Bruce Stanley's got an enormous chip on his shoulder that nothing can knock off. He's enraged that the legal and political system is his native state of West Virginia is so corrupt that the bad and the compromised often float to the top of the system while the true and the caring are just as often endlessly stymied. For the past 15 years, Stanley and his fellow Pittsburgh co-counsel Dave Fawcett have been fighting a two-person war against Don Blankenship, the chairman of Massey Energy, until its demise as the largest coal company in Appalachia.
Stanley has fought in new, different ways using the law as it has not been used before. In 2006 Stanley filed a lawsuit on behalf of Delorice Bragg and Freda Hatfield, widows whose husband had died in a fire in the Massey-owned Aracoma mine in January of that year. It was a fire that happened because of Massey's egregious violations of state and federal mine safety regulations. Mandatory safety drills never took place though they were written up as if they had. The fire hoses in the mine near the fire did not work properly. The ventilation system had been compromised, fanning the fire's flames and filling the miners' primary escape way with roiling black smoke. While there were no criminal indictments of Massey executives, Aracoma paid massive fines and Stanley won a big settlement for the widows.
Stanley didn't stop there. He believed that the federal safety inspectors shared in the blame. He was convinced that they had either been bribed, had willfully looked the other way, or acted with criminal irresponsibility. But you can't just sue the federal government in a case like this. First, he filed an administrative claim with the U.S. Department of Labor. Anybody who knew anything about the law said that this was just Stanley off on his personal vendetta and he would get nowhere.
Showing its disdain for his apparently frivolous claim, the Department of Labor did not even bother to rule. After waiting two years with no answer, Stanley filed a civil suit against the U.S. government in Charleston, WV. Federal Judge John T. Copenhaver Jr ruled the way anyone in the West Virginia capital could have told Stanley he would rule. He agreed with the feds and dismissed the claim.

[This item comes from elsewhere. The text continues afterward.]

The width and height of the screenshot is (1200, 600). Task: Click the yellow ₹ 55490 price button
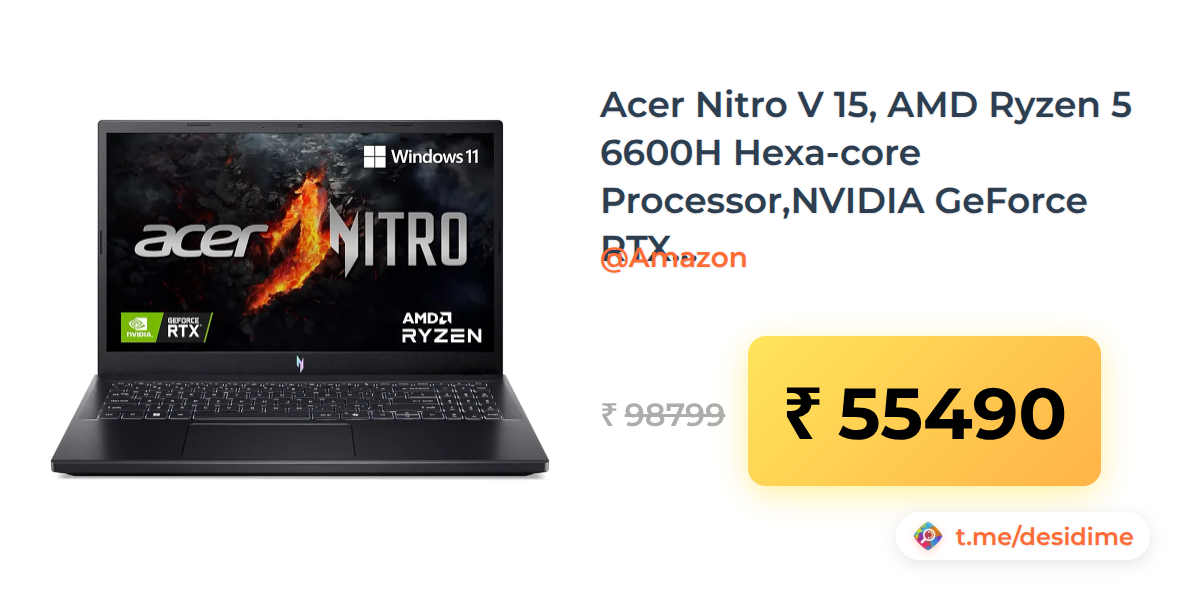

Stanley is not a ranting legal lunatic but a sophisticated, well-versed attorney. He appealed to the United States 4th Circuit Court of Appeals, arguing that West Virginia law allows precisely the claim that he was seeking to make. All he asked -- if the court wasn't sure of the right and wrong of the issue -- is that they send it back to the Supreme Court of West Virginia for those five justices to decide. The federal judges agreed with him and last October sent the case to the West Virginia Supreme Court.
This is where he should have expected it to end. In my forthcoming book, The Price of Justice, to be published in May, I detail the corruption of the Supreme Court of West Virginia and its many disservices to the people of West Virginia. Stanley had taken on the court before, and there was no way the five justices were going to vote in his favor. Or so I thought.

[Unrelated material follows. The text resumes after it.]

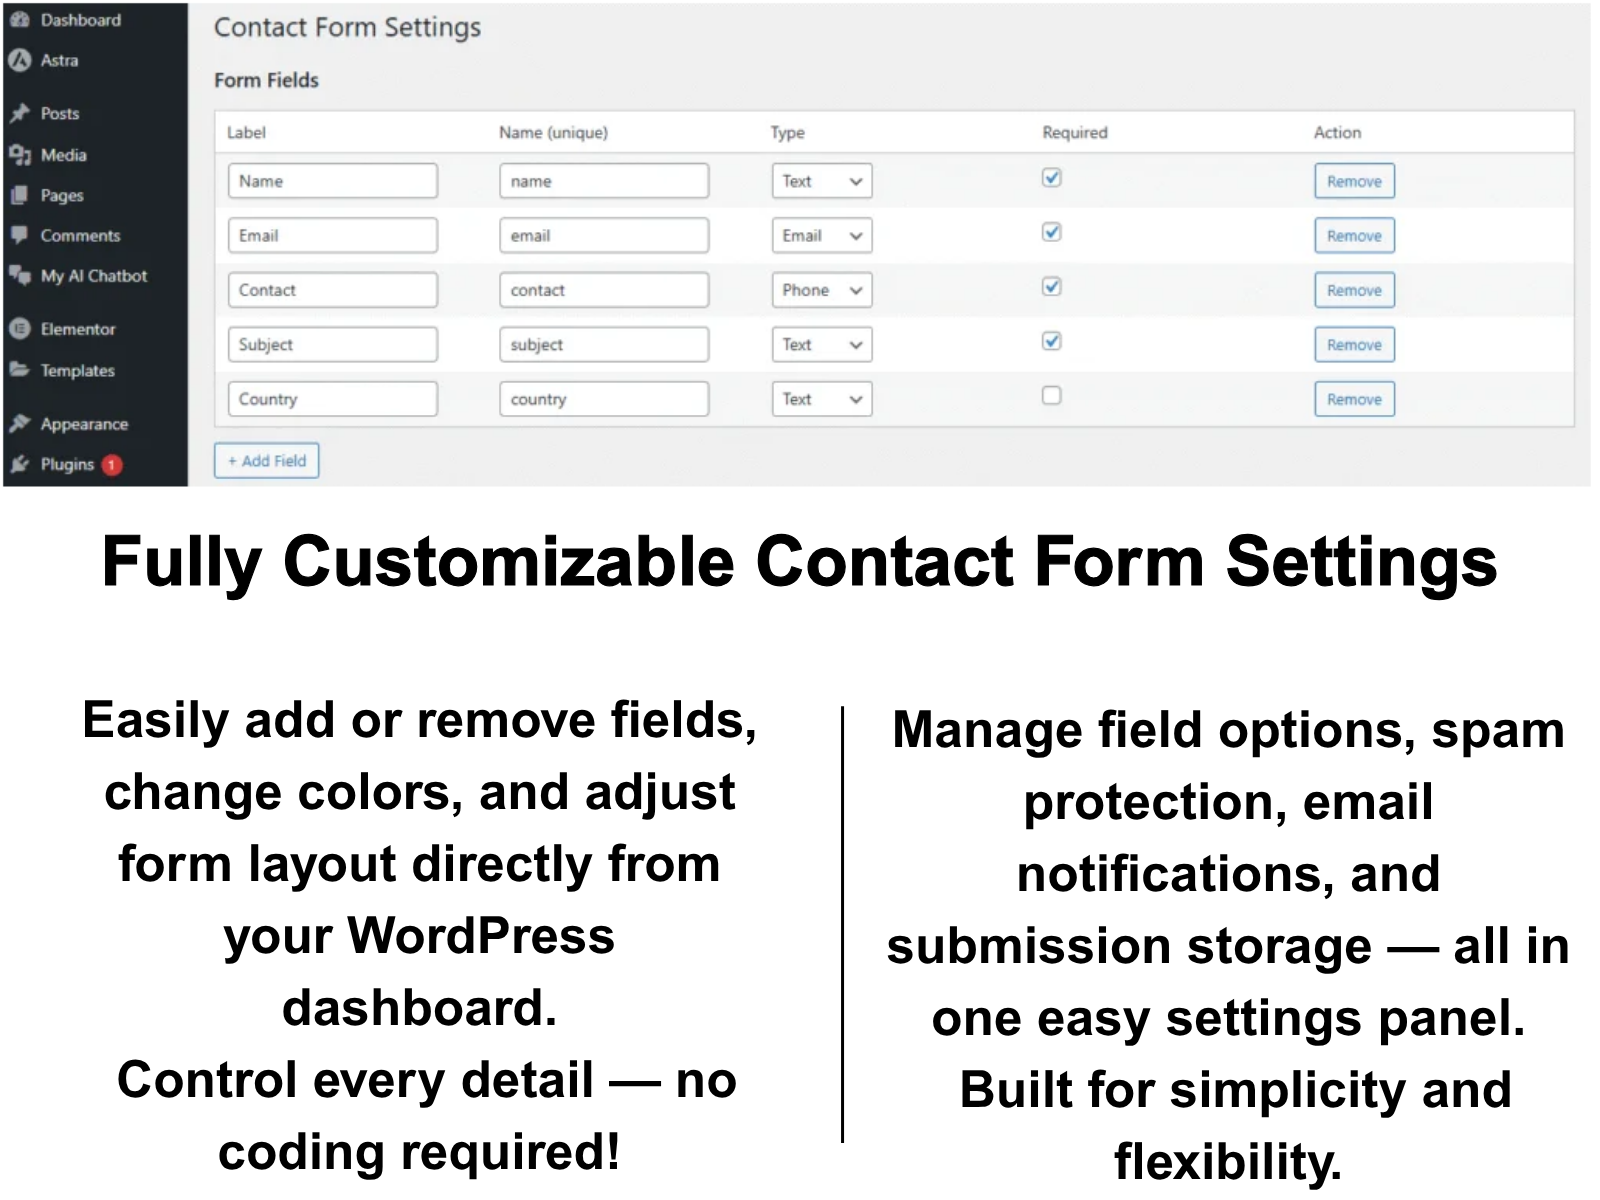1600x1200 pixels.
Task: Open Type dropdown for Country row
Action: [821, 399]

Earlier this week the court voted 5-0 that "a safety inspector owes a duty of care to the employees whose safety the inspection is intended to secure." That may have been self-evident but it was an extraordinary moment that could prove one of the most important outcomes of the years of struggle against Massey.
Some people think the justices know what is coming out in The Price of Justice, and they are now trying to position themselves as true servants of the people and of justice. I don't know that that's the case. I do know that it's not only Bruce Stanley who has a victory here, but all the miners of West Virginia and anyone who cares for justice for everyone and who believes that no man is above the law.
The case goes back now to 87-year-old Judge Copenhaver who will have yet another chance to prove that he understands the nature of justice by finally allowing the Aracoma widows to call the US government to account.